== TASK DETAILS ==
Return each line of the entries that mentions the word "agent".

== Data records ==
------------------------
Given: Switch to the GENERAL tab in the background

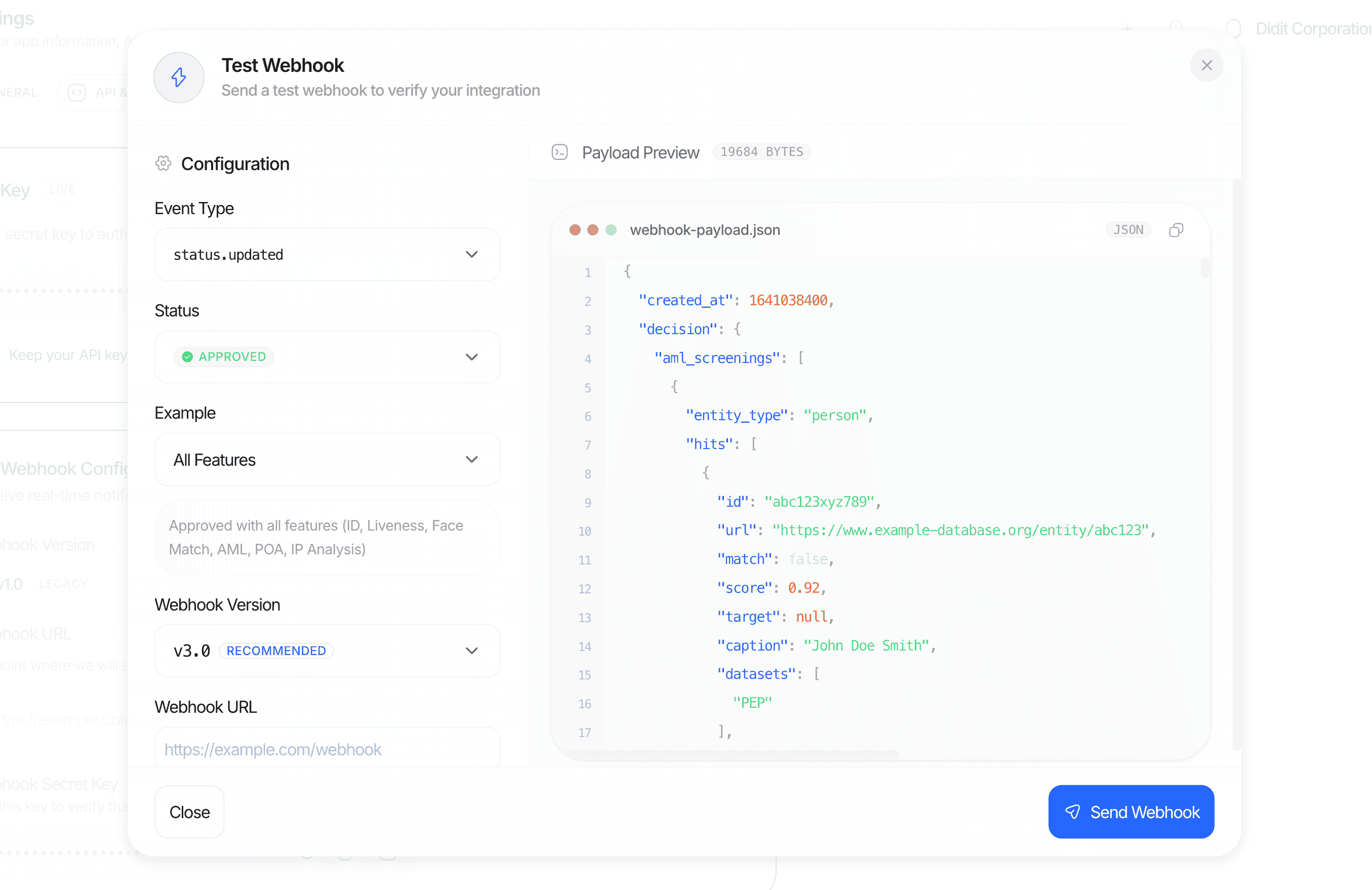Looking at the screenshot, I should 17,92.
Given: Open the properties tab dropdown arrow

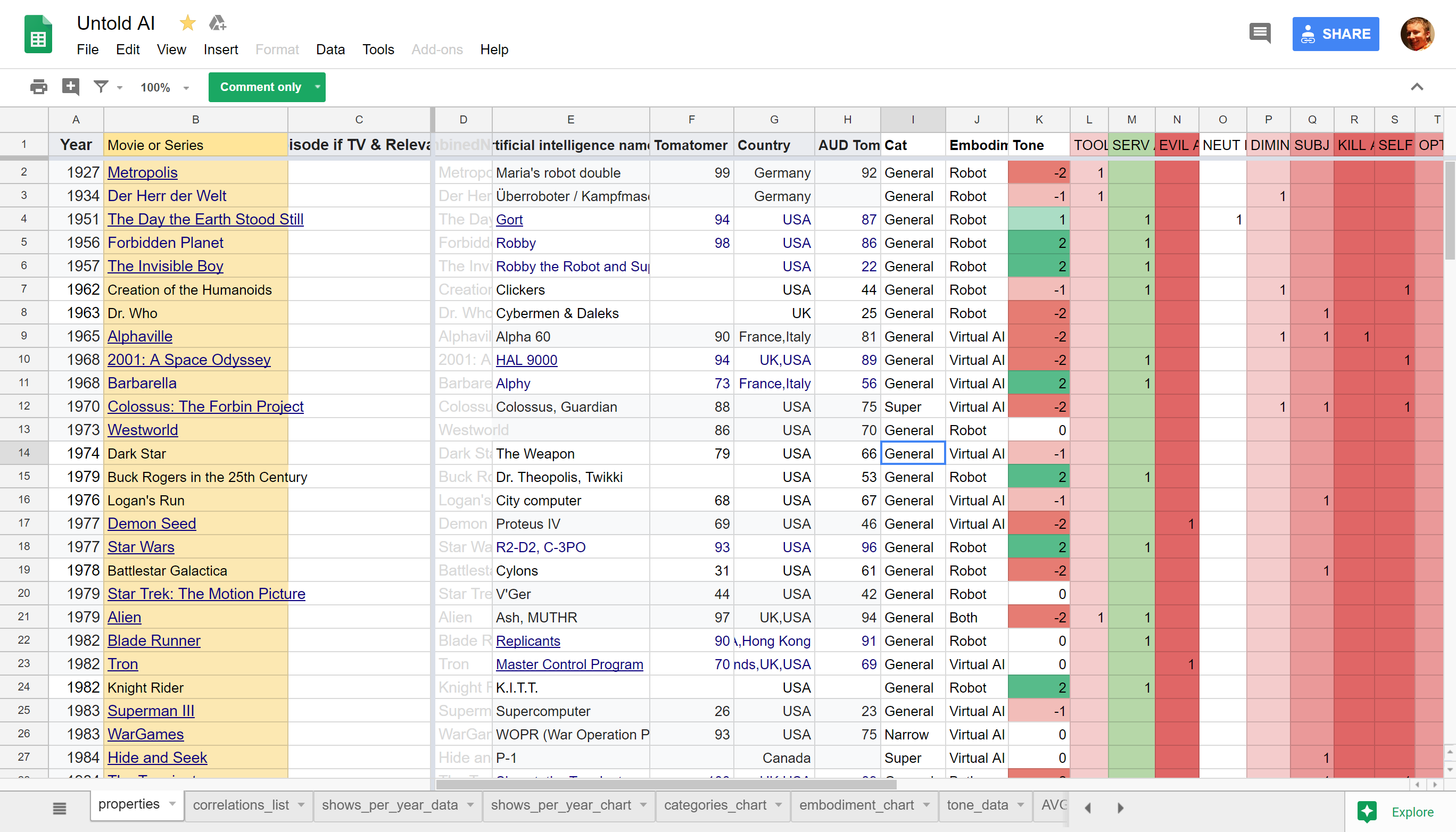Looking at the screenshot, I should pyautogui.click(x=172, y=804).
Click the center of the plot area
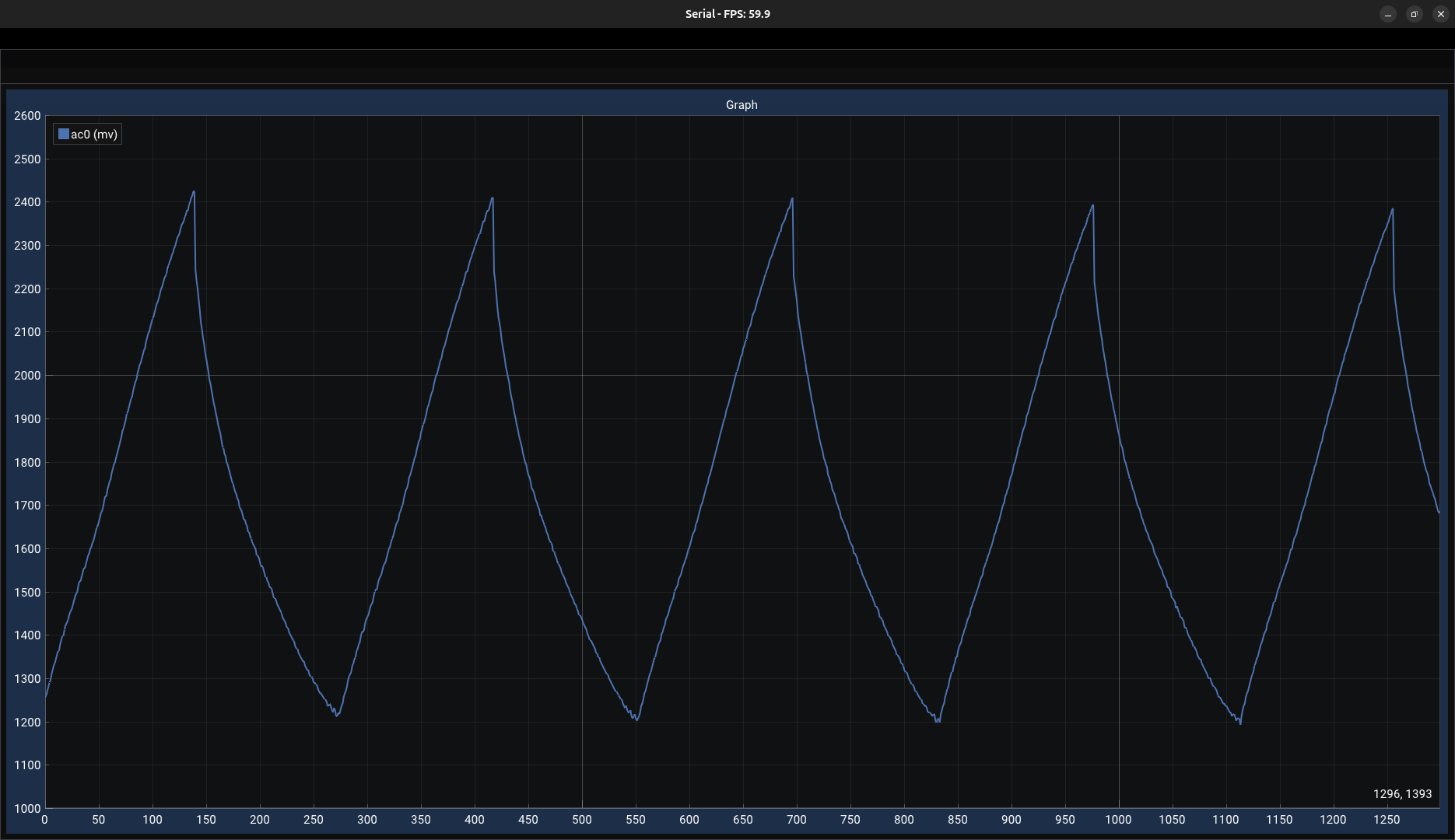Screen dimensions: 1455x840 [742, 462]
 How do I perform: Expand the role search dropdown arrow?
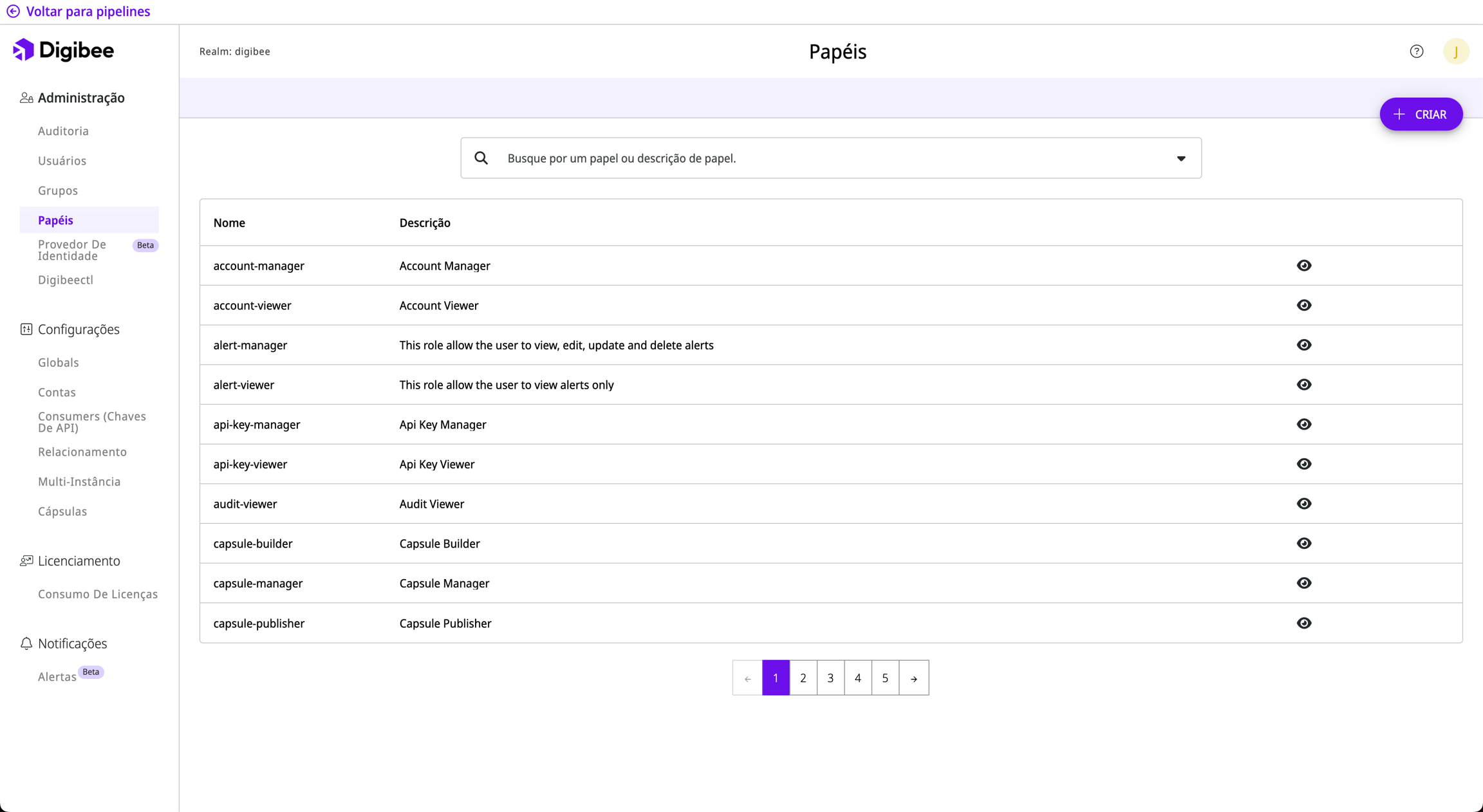pyautogui.click(x=1181, y=158)
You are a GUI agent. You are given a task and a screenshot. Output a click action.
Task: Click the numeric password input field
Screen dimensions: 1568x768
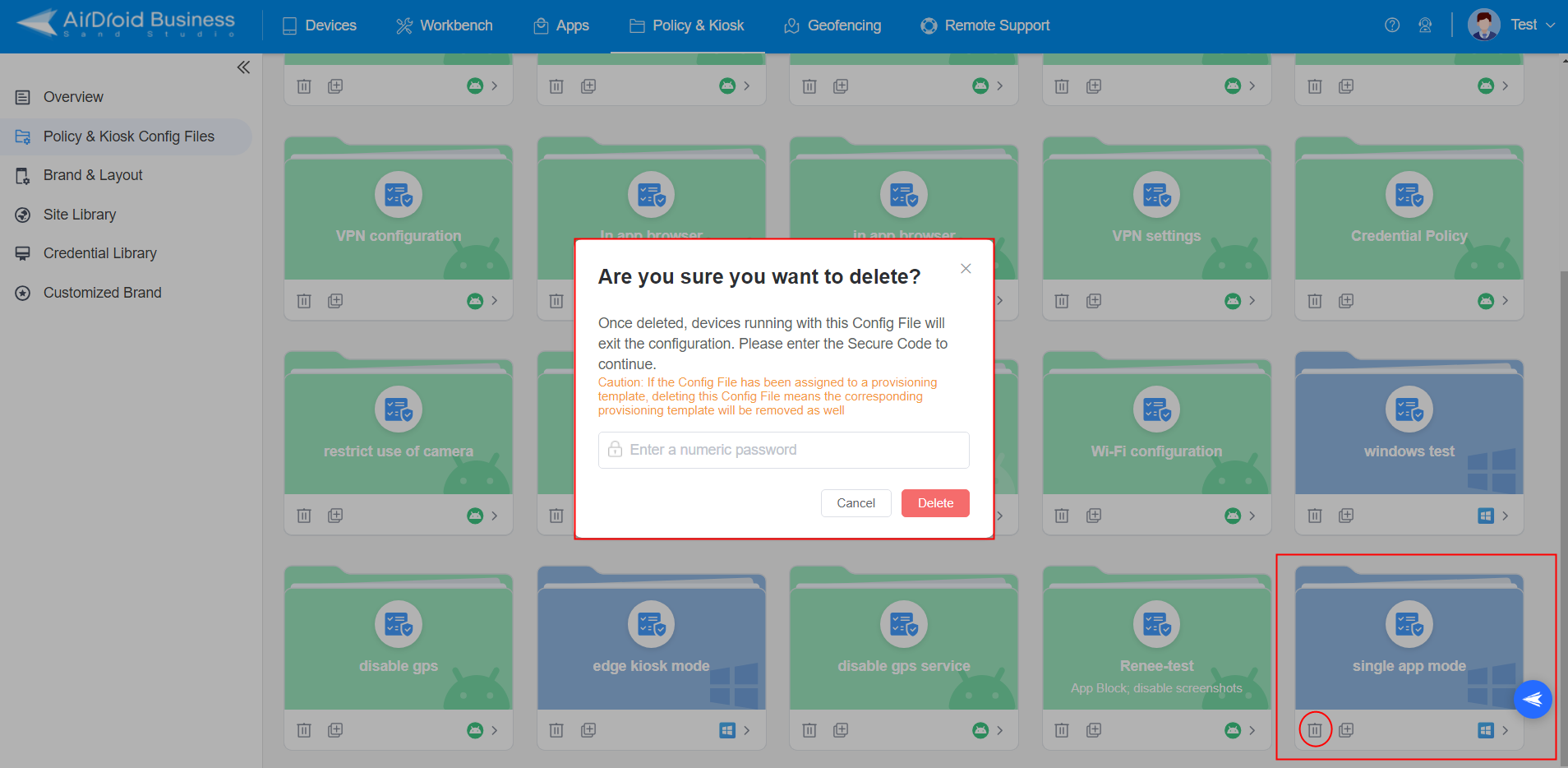(782, 450)
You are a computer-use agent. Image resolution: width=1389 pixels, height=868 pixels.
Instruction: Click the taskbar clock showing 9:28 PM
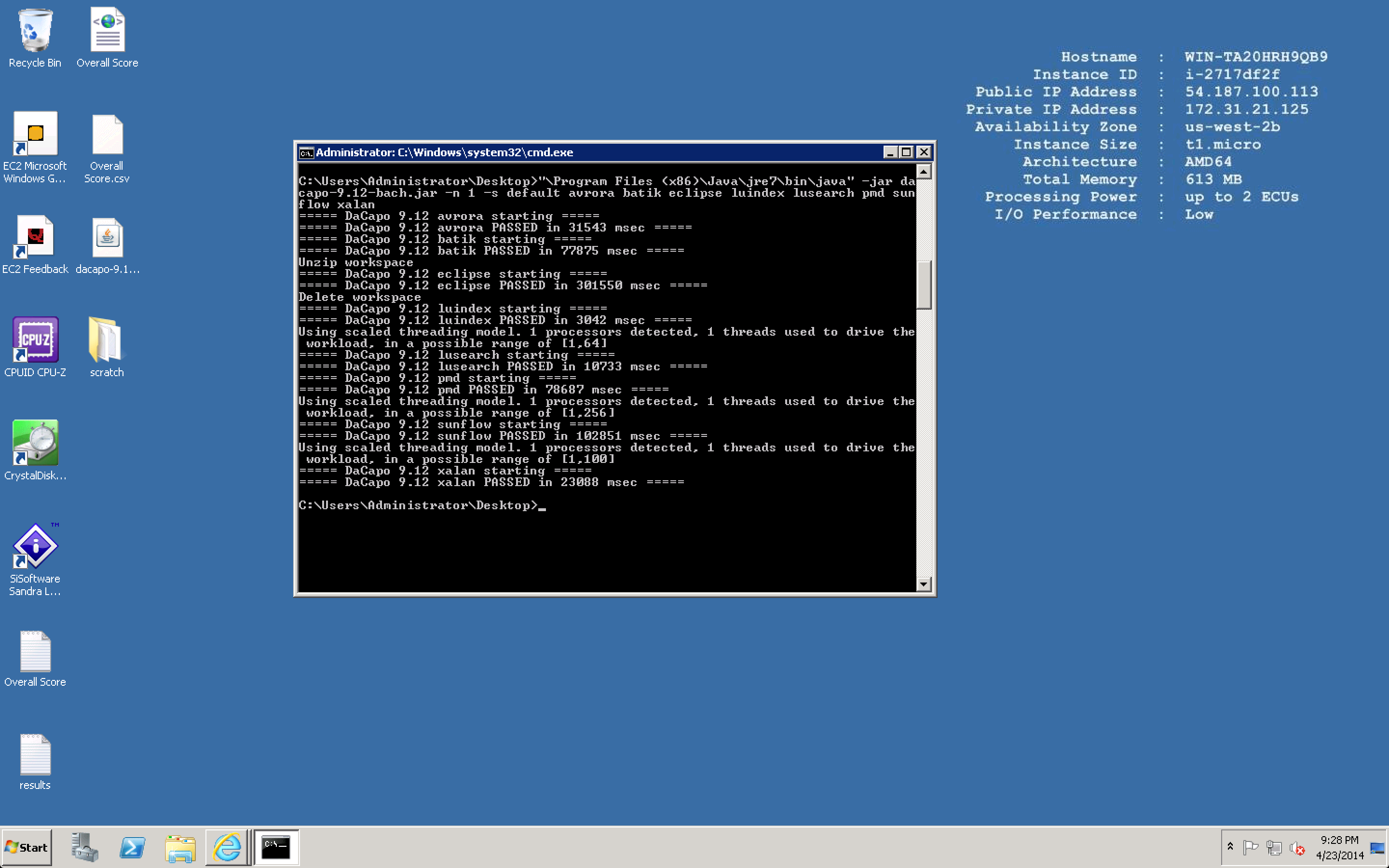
------------------------
== EXERCISE RESPONSE ==
You are a GUI agent. You are given a task and a screenshot. Output a click action.
You are a computer-use agent. Image resolution: width=1389 pixels, height=868 pixels.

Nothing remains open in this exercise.